### Written request
Copy these records word for word, beginning with the line that contains "The height and width of the screenshot is (656, 741)." and continuing through the line that contains "click(78, 412)".

Records from a dataset
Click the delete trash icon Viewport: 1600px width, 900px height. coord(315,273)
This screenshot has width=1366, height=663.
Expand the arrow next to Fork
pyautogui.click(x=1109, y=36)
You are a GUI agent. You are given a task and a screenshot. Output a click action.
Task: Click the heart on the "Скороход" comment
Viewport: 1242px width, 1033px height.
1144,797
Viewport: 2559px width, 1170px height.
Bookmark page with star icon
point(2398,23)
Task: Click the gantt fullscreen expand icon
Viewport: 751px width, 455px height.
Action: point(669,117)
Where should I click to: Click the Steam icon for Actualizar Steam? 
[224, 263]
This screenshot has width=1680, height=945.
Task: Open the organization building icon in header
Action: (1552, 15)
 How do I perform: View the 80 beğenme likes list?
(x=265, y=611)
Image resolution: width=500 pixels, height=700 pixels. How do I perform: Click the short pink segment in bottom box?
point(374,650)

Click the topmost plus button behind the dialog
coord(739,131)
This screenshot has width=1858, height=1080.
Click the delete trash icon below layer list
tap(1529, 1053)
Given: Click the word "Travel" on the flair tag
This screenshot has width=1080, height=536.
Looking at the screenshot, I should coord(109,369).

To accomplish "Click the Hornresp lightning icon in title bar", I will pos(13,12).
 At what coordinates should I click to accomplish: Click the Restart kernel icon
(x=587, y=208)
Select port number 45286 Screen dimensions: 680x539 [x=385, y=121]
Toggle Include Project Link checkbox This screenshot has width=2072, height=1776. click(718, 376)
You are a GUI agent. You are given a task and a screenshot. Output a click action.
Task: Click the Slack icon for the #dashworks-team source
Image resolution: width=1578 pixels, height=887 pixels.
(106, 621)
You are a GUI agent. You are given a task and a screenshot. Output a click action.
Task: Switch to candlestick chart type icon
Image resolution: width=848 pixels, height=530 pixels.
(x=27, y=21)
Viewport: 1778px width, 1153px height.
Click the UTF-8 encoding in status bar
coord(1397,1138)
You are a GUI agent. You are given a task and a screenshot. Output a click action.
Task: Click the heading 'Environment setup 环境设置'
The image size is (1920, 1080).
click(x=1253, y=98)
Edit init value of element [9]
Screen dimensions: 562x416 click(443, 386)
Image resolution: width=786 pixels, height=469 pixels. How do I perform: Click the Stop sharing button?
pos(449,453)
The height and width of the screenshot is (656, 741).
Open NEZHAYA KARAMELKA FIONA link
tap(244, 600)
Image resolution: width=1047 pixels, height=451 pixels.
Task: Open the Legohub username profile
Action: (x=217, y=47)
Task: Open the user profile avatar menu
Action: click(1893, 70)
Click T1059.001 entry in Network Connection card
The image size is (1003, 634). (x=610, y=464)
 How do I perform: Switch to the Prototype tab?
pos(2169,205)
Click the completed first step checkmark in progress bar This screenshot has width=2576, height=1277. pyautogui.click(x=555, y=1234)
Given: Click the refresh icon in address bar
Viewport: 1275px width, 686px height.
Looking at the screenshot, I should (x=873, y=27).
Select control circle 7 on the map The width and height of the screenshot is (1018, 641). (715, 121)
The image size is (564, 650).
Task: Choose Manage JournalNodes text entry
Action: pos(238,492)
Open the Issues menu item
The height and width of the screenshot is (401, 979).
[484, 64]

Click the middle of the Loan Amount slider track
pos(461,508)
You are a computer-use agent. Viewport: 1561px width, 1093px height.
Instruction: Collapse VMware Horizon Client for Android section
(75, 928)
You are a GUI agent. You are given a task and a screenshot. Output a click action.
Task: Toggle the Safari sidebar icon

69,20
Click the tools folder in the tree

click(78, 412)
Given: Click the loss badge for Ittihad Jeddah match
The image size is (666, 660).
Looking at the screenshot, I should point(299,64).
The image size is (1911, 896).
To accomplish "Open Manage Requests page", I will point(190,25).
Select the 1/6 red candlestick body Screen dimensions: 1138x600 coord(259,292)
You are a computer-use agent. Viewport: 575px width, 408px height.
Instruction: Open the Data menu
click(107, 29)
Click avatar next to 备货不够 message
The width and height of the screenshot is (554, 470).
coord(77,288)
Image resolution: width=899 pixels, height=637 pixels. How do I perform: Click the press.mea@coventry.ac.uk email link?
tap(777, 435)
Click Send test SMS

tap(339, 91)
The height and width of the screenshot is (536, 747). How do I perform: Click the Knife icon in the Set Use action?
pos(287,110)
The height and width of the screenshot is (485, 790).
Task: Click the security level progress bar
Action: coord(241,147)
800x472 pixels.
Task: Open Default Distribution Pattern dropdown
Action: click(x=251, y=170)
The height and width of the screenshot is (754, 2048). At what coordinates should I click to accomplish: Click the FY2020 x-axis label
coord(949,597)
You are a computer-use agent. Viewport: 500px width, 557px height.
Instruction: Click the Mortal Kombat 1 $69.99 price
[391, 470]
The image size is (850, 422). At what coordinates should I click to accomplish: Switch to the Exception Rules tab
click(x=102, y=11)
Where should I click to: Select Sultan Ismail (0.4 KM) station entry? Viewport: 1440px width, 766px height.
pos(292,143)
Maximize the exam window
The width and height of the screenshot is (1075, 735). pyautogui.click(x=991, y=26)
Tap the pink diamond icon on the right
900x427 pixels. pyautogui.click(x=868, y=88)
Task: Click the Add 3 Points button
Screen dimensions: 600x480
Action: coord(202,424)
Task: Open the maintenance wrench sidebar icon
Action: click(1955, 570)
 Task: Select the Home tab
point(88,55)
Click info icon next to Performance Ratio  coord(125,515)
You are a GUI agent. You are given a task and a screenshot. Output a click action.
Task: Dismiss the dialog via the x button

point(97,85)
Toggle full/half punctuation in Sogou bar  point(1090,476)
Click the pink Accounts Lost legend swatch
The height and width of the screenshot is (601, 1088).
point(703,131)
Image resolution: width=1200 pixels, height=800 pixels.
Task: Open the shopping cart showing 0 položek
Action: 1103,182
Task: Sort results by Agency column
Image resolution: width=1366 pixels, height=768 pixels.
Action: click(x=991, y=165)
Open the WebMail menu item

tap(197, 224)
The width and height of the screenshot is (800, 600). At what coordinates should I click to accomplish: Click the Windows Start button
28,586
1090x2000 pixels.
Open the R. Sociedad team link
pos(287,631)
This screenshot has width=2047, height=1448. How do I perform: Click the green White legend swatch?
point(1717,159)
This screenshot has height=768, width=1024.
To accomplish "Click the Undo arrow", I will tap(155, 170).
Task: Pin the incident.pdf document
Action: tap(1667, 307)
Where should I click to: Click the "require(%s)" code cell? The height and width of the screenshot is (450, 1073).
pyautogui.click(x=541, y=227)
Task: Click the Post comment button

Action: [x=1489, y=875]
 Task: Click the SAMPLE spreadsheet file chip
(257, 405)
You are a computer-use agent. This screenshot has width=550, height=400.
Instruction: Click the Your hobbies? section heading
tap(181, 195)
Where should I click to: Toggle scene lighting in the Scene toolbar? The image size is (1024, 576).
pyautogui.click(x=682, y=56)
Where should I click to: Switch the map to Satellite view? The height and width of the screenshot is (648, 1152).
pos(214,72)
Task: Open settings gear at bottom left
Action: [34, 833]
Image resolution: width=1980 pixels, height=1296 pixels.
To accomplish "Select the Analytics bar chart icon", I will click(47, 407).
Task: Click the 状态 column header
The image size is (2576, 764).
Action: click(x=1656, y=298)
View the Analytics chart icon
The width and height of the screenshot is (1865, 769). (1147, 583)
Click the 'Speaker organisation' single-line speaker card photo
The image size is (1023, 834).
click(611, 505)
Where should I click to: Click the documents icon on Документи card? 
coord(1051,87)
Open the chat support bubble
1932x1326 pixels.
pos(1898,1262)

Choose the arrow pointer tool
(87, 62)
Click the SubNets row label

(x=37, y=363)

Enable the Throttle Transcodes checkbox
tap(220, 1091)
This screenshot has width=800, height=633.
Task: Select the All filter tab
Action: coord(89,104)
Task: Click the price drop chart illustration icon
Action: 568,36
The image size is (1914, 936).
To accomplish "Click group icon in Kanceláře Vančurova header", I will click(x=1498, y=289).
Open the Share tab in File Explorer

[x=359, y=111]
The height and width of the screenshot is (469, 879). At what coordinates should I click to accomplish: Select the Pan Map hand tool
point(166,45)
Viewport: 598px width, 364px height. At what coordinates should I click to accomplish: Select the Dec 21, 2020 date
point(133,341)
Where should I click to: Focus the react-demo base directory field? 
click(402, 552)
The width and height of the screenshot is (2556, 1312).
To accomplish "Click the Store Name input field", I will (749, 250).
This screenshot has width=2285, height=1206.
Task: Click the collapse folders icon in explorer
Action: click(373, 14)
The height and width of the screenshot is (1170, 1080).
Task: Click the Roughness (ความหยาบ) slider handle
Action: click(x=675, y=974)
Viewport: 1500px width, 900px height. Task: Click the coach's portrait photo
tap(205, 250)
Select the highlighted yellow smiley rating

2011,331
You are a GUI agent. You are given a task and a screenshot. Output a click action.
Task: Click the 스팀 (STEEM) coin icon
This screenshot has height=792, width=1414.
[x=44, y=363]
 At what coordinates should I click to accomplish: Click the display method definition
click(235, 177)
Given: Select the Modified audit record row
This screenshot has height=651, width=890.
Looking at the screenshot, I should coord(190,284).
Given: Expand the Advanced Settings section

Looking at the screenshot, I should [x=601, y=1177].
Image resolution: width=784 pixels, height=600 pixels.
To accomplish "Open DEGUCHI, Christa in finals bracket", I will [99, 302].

### Written response
The height and width of the screenshot is (656, 741).
Open NEZHAYA KARAMELKA FIONA link
tap(244, 600)
Image resolution: width=1047 pixels, height=451 pixels.
Task: Open the Legohub username profile
Action: (x=217, y=47)
Task: Open the user profile avatar menu
Action: click(1893, 70)
Click T1059.001 entry in Network Connection card
The image size is (1003, 634). (x=610, y=464)
 How do I perform: Switch to the Prototype tab?
pos(2169,205)
Click the completed first step checkmark in progress bar This screenshot has width=2576, height=1277. pyautogui.click(x=555, y=1234)
Given: Click the refresh icon in address bar
Viewport: 1275px width, 686px height.
Looking at the screenshot, I should (x=873, y=27).
Select control circle 7 on the map The width and height of the screenshot is (1018, 641). (715, 121)
The image size is (564, 650).
Task: Choose Manage JournalNodes text entry
Action: pos(238,492)
Open the Issues menu item
The height and width of the screenshot is (401, 979).
[484, 64]

Click the middle of the Loan Amount slider track
pos(461,508)
You are a computer-use agent. Viewport: 1561px width, 1093px height.
Instruction: Collapse VMware Horizon Client for Android section
(75, 928)
You are a GUI agent. You are given a task and a screenshot. Output a click action.
Task: Toggle the Safari sidebar icon

69,20
Click the tools folder in the tree

click(78, 412)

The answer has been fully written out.